Douglas had no idea how much Pawley knew. It was too disturbing to think that his air of satisfaction was due to anything more than the settlement of the cable affair—he could do without Pawley’s beaming acquiescence; yet at lunch, when Mrs. Pawley came in, he found it hard to believe that anyone, adult or child, could have overlooked the change in her. It was so palpable that he was aware of it even across the room. He was appalled. Instead of her usual impatient, neurotic self, she gave off a positive glow. The disco
ntent had gone from her face. It was the first time he had seen her looking really happy. In her presence the children at her table were usually subdued, but today they were full of gaiety. There was also laughter coming from Pawley’s table—and even from Duffield’s, where the fear he had created was being held in temporary abeyance by his present exceptional good-humour. The atmosphere in the dining-room had never been more light-hearted. Probably everybody put it down to the approach of the holidays.

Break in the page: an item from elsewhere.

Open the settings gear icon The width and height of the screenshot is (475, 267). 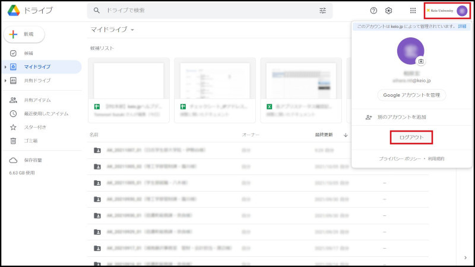coord(389,11)
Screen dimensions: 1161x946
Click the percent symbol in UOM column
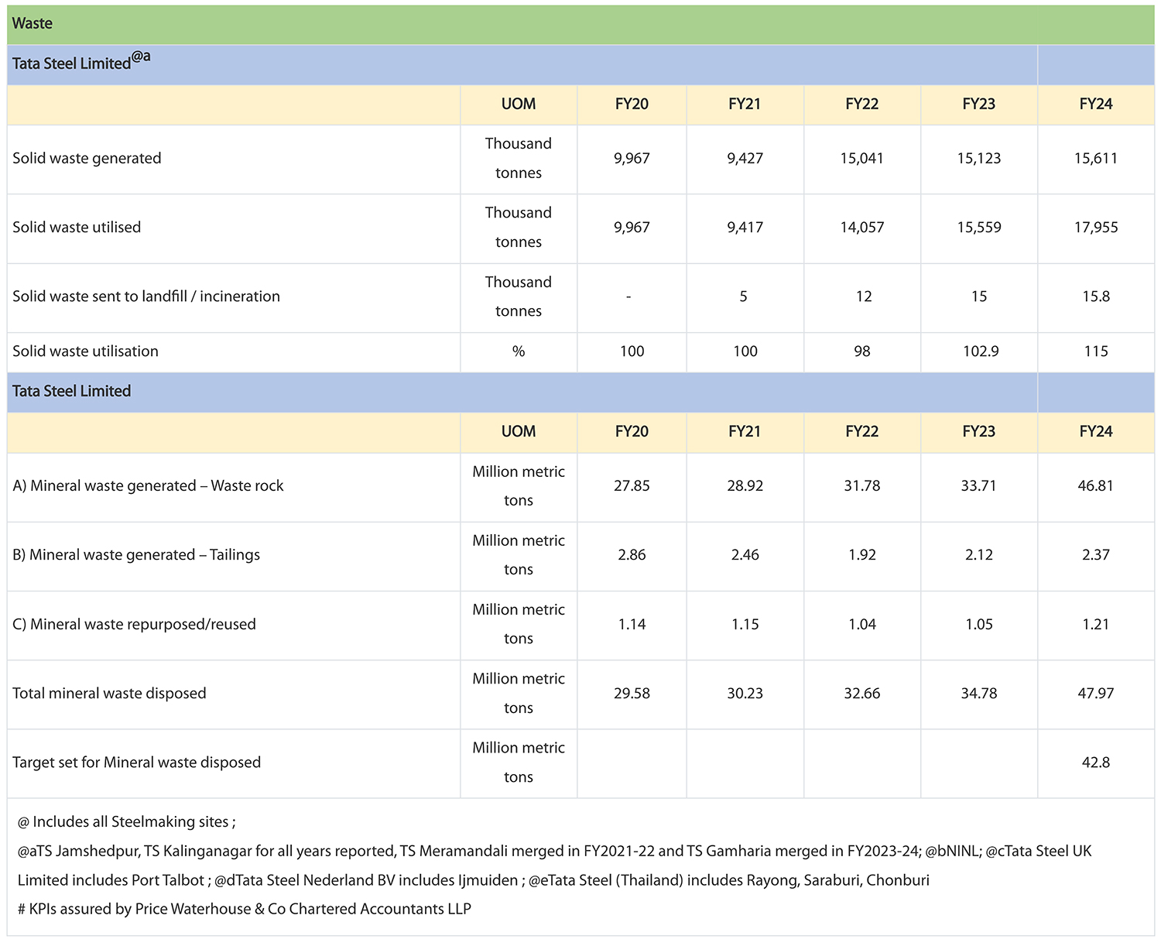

Douglas skipped coffee in the common-room and went down to his bungalow. Later in the afternoon he strolled round the grounds. It was Saturday, and the children were free. Rosemary was working in the modelling shed, trying to make a piece of clay look like a cat. John was hammering away contentedly in his tree-house, adding an extension so that he could hold larger parties. Silvia was in the garage, urging Joe to explain the gears of a car, for in the future she had planned she saw herself, amongst other roles, as Douglas’s chauffeuse. Other children were playing amongst the junipers. They stopped when they saw him and invited him to join them. In the attitude of most of them he was aware of confidence and respect, unmixed with fear. If he hadn’t messed things up for himself, he might have made a success of this job . . . but that was absurd, the way he had messed things up was the measure of his incompetence, and the confidence and respect of the children had been as meretriciously achieved as Mrs. Pawley’s beatitude. It was not like being an engineer who could build great bridges and yet fail as a man, or a poet who could create beauty out of his own degradation. If you looked after children your function and your character were inseparable, and without integrity there could be no success.
He went back to his bungalow, wondering what to do: whether to stay at the school as a failure, or to set out with his bag again in search of a new existence. He couldn’t decide. That night, after supper, Mrs. Pawley came again. Impatience had returned to her manner, but it was impatience of a different kind.
“Were you afraid I wouldn’t be able to come?”
“You shouldn’t have come,” he said. “Someone will find out.”